Parketnummer : 20-000249-19
Uitspraak : 8 november 2023
TEGENSPRAAK

Arrest van de meervoudige kamer voor strafzaken van het gerechtshof

's-Hertogenbosch

gewezen op het hoger beroep tegen het vonnis van de rechtbank Oost-Brabant, zittingsplaats te ’s-Hertogenbosch, van 22 januari 2019, in de strafzaak met parketnummer 01-865012-17 tegen:

[verdachte] ,

geboren te [geboorteplaats] op [geboortedag] 1980,
wonende te [adres] .
Hoger beroep
Bij vonnis waarvan beroep is de verdachte veroordeeld ter zake van opzettelijk handelen in strijd met het in artikel 2, onder C, van de Opiumwet gegeven verbod (feit 1) en handelen in strijd met artikel 26, eerste lid, van de Wet wapens en munitie en het feit begaan met betrekking tot een vuurwapen van categorie III (feit 2), tot een gevangenisstraf voor de duur van 8 maanden met aftrek van voorarrest.
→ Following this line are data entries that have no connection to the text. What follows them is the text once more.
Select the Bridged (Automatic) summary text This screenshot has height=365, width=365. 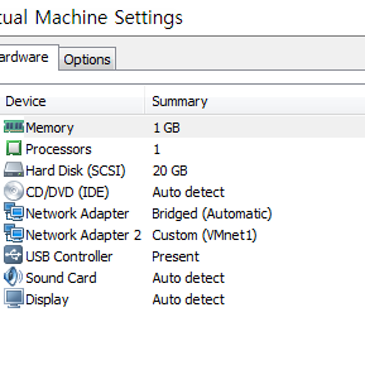tap(212, 214)
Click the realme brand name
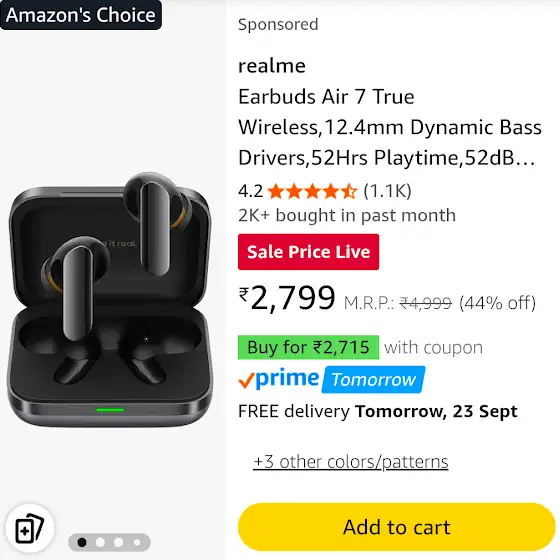 pyautogui.click(x=272, y=66)
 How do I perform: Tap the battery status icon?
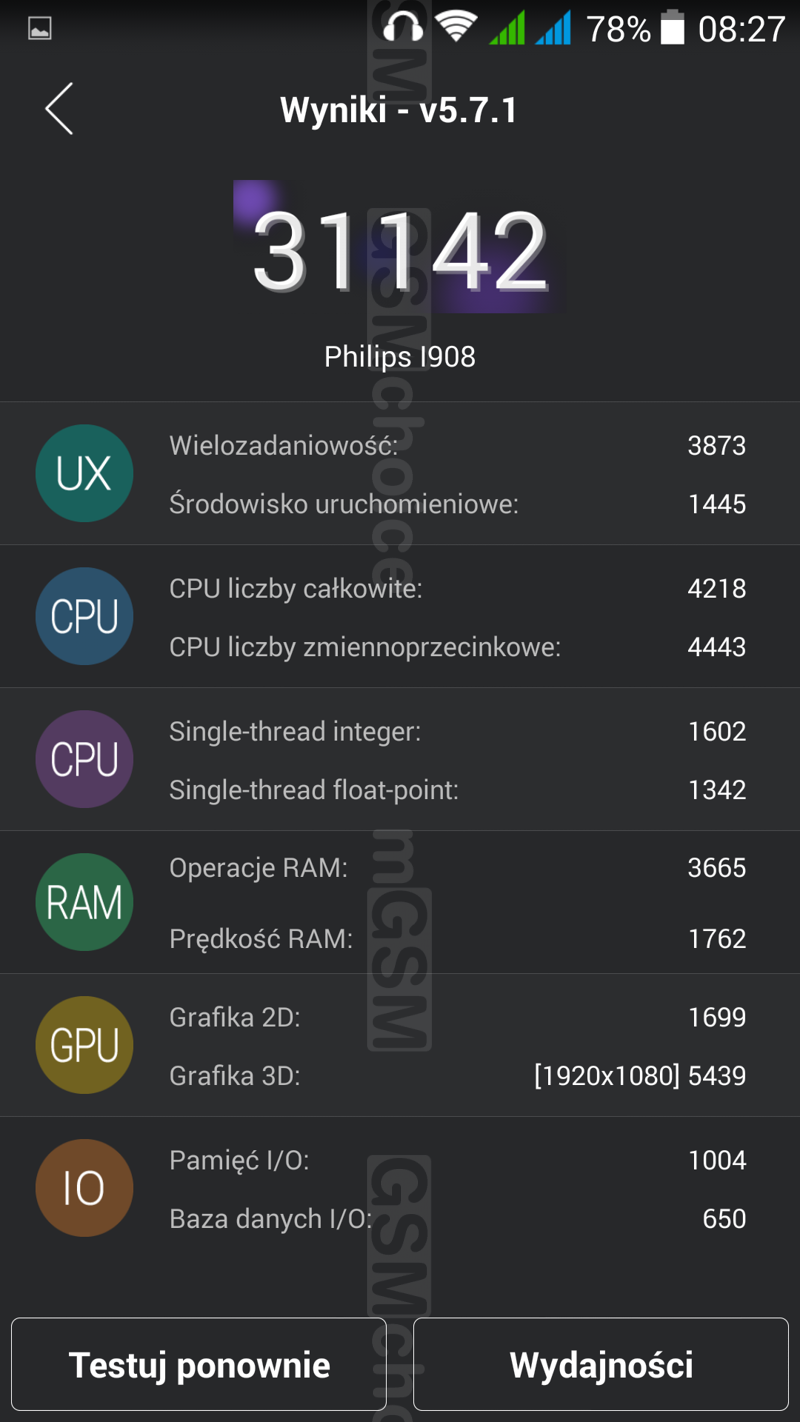pos(673,28)
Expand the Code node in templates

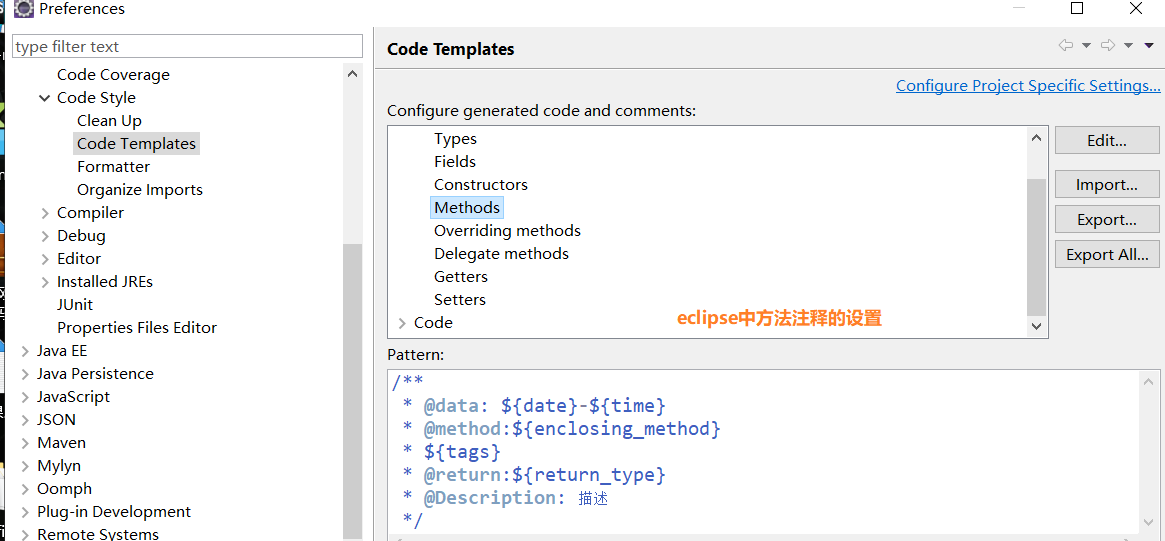[x=402, y=323]
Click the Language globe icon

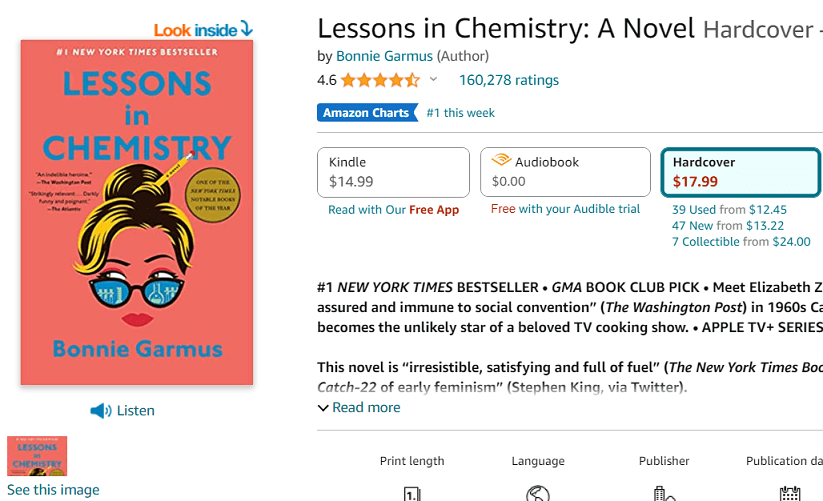coord(538,494)
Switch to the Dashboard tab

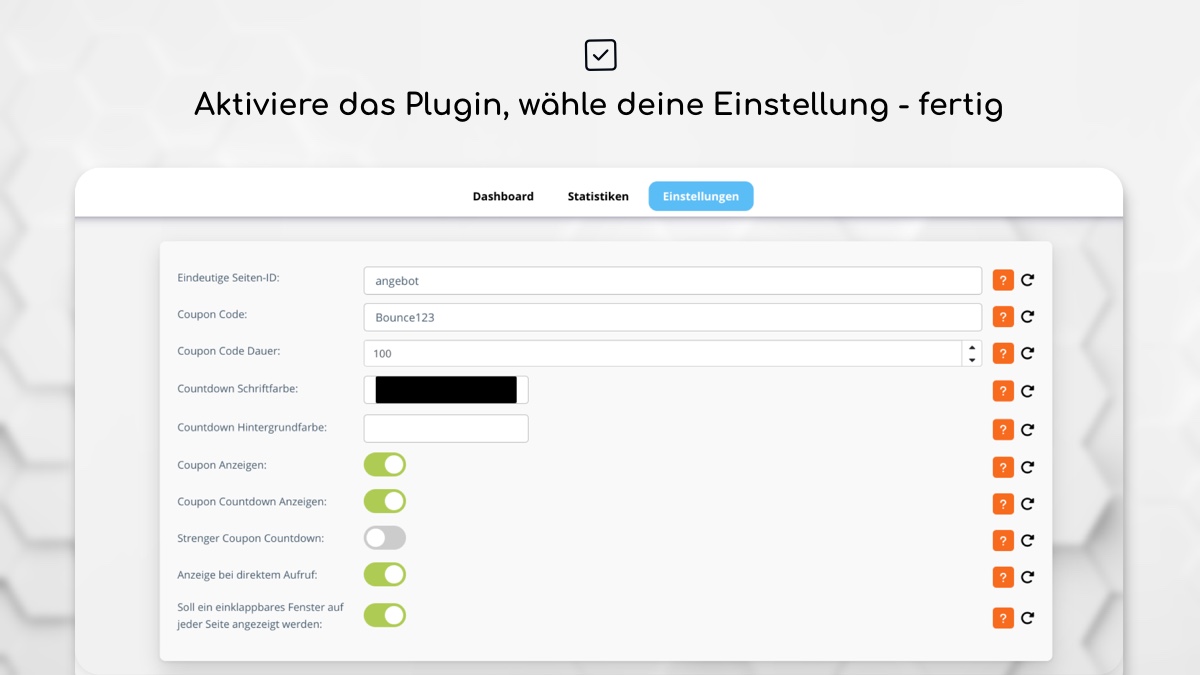tap(503, 196)
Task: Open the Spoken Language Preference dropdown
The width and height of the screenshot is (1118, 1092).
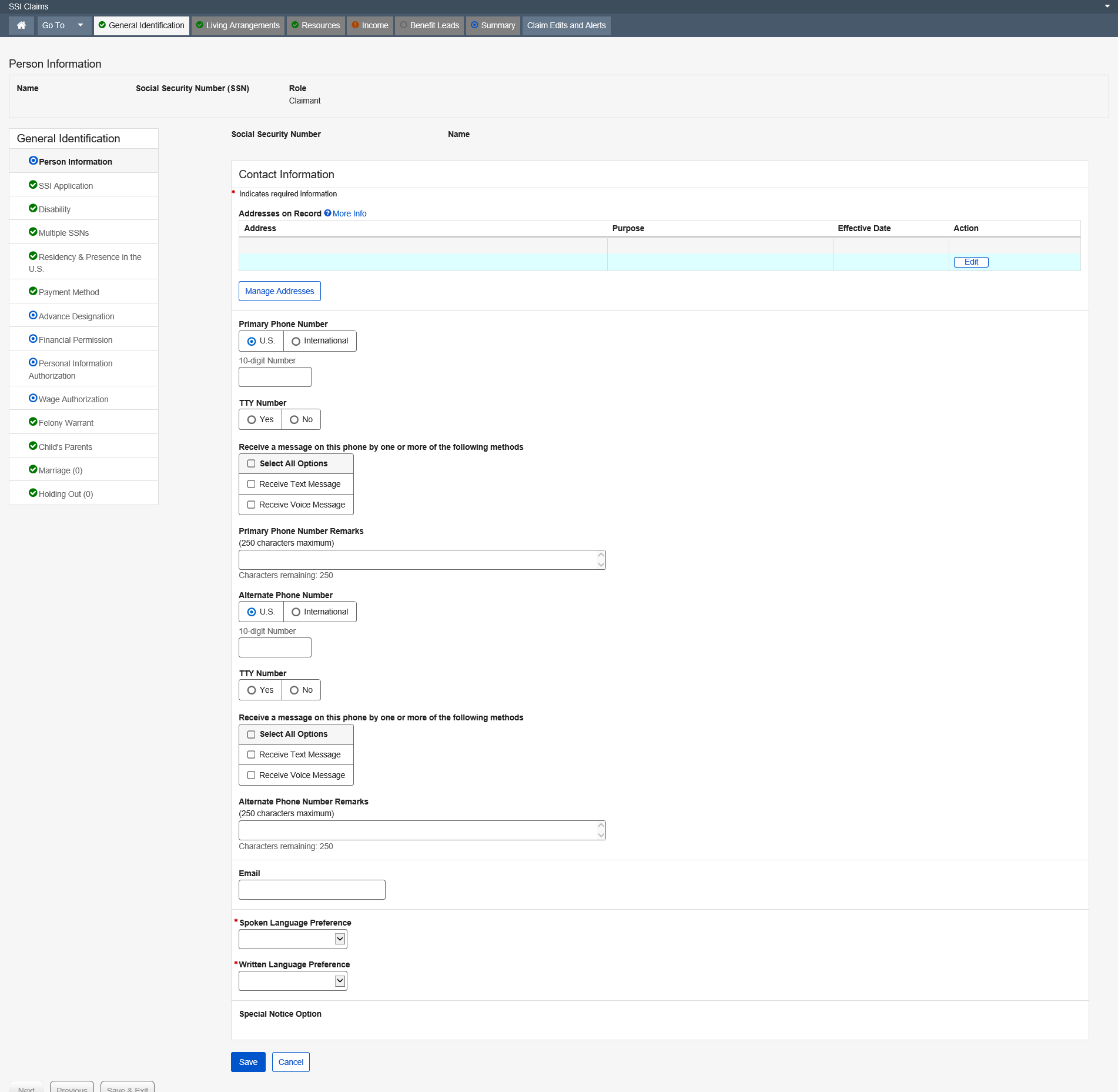Action: point(293,939)
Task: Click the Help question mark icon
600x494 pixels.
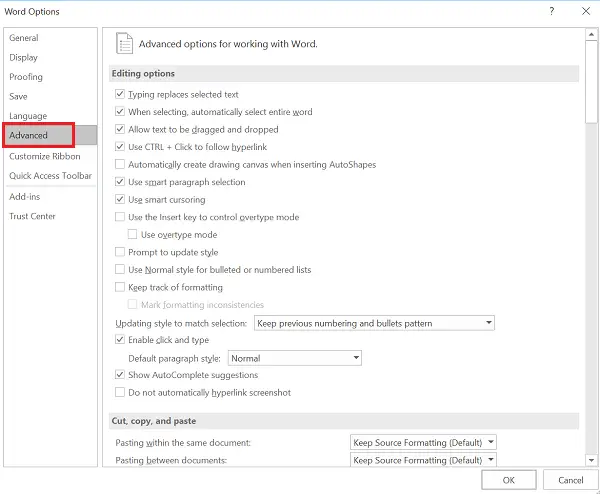Action: (x=552, y=11)
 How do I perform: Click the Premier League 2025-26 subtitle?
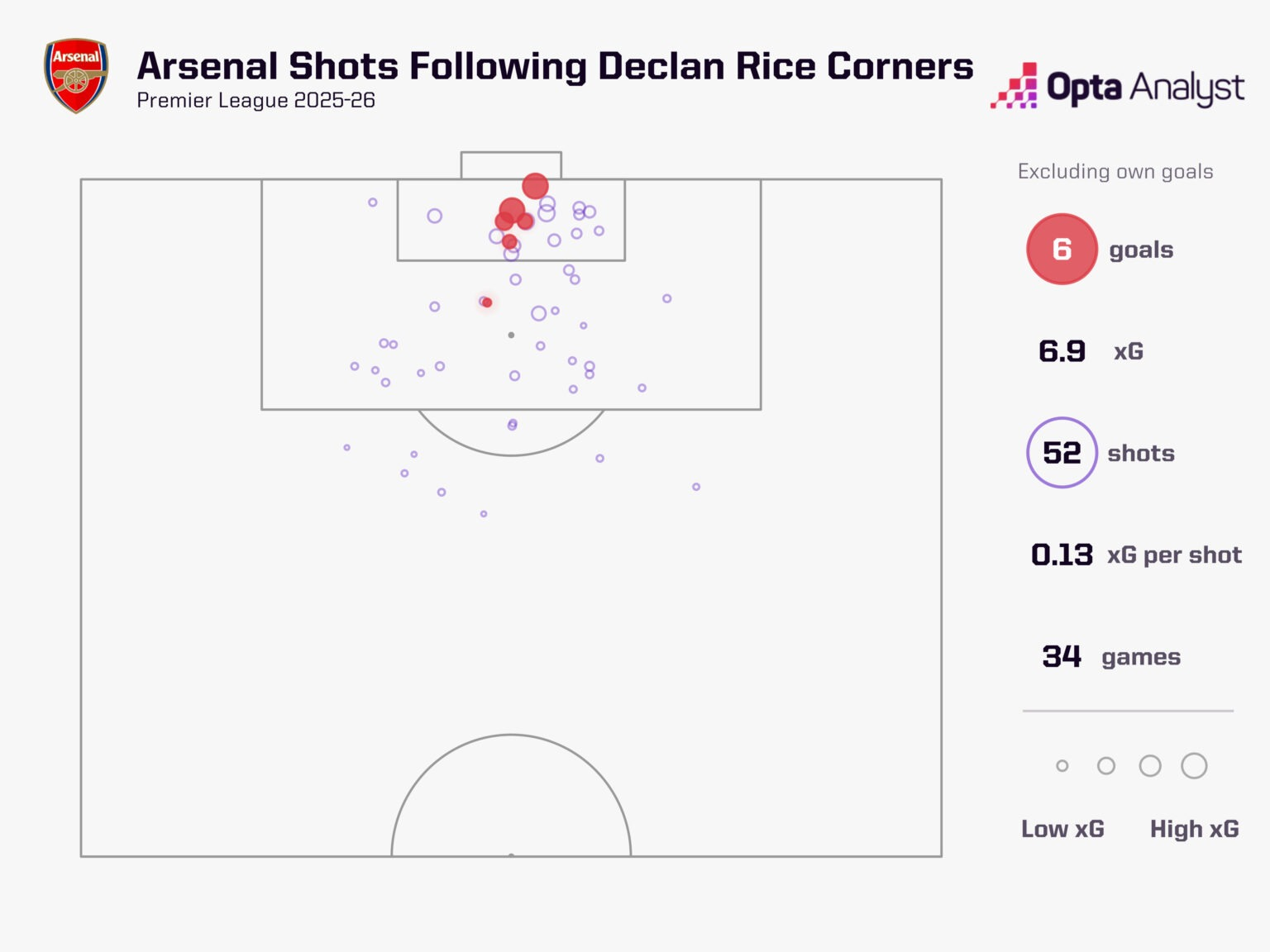coord(255,101)
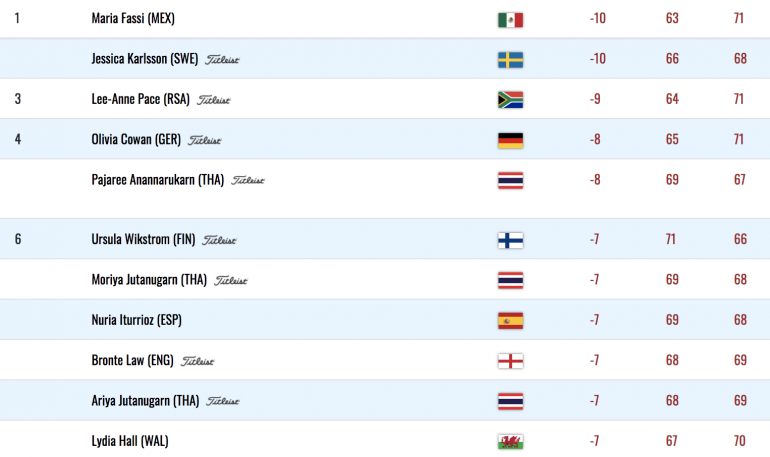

Daarnaast heeft de rechtbank het verzoek tot opheffing van de schorsing van de voorlopige hechtenis van de verdachte afgewezen.
Van de zijde van de verdachte is tegen voormeld vonnis hoger beroep ingesteld.
Onderzoek van de zaak
Dit arrest is gewezen naar aanleiding van het onderzoek op de terechtzitting in hoger beroep en in eerste aanleg.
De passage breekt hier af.